Monday, February 14, 2011

Standard for Virginia preliminary injunctions about to become more confusing

The version of SB851 offered by Se. Chap Petersen (D - Fairfax) that passed the Virginia Senate has high probability of passing the House.  In its current format it will cause more confusion in preliminary injunction matters than the current standard.

In my post dated January 9, 2011 I critiqued the bill as originally proposed, discussed the standard for temporary injunctions without this statute, and identified a potential weakness.  

The Senate amended the bill.  Unfortunately the amendment increases the problems with the bill, while the original problems remain unresolved.  If passed in its current format, it will disrupt and prevent orderly adjudications of preliminary relief in civil cases.

The amended version of the bill gives the expected four factor test, and states that the court should “review” the four factors.  It does not say that relief should only be based on the four factors, or that the four factors should be balanced to determine the equities and grant or deny relief.  Arguably, as written, a Court need only “review” the factors, and then could grant relief based on the judge’s own interpretation of common law rights to and standards for preliminary relief.

Absent from any amendments are clear instructions of how and when to apply preliminary relief.  To make SB851 workable in a courtroom the following additional items need to be added:

1. A clear indication that this four factor test is the only test to be applied when determining preliminary relief.

2. A clear indication that this is a balancing test, as well as emphasis on which factors are considered more important on balance.

3. A clear indication that this bill applies to all types of pretrial injunctive relief not otherwise covered in the Va.

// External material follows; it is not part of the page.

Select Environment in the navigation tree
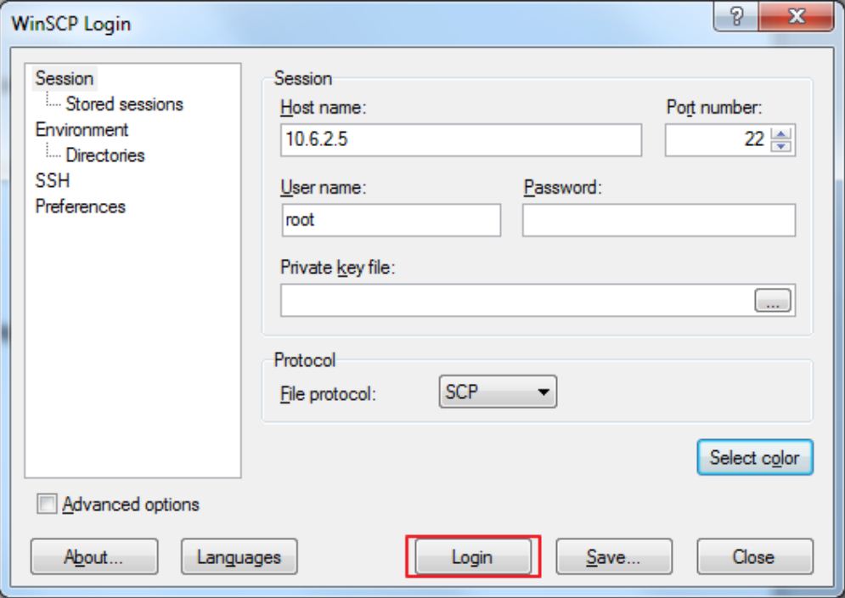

Code (such as domestic relations pendente lite orders), whether they are referred to as emergency injunctions, temporary injunctions, or preliminary injunctions.

Additionally, to accomplish the goal of actually helping litigants understand what is required of them procedurally in a preliminary injunction hearing, a statutory requirement as to the method of presentation of evidence is advisable, e.g. pleadings only, verified pleadings, affidavit, proffers, proffers with cross examination, ore tenus testimony, etc.  

In my opinion, without numbers 1-3 addressed above, this statute will be the subject of Virginia Supreme Court litigation within a year. I will simply hope that I am counsel of record when the issue arises so at least these drafting errors can help me professionally.


  1. It was passed by the senate, and then did not survive the House Courts of Justice Committee.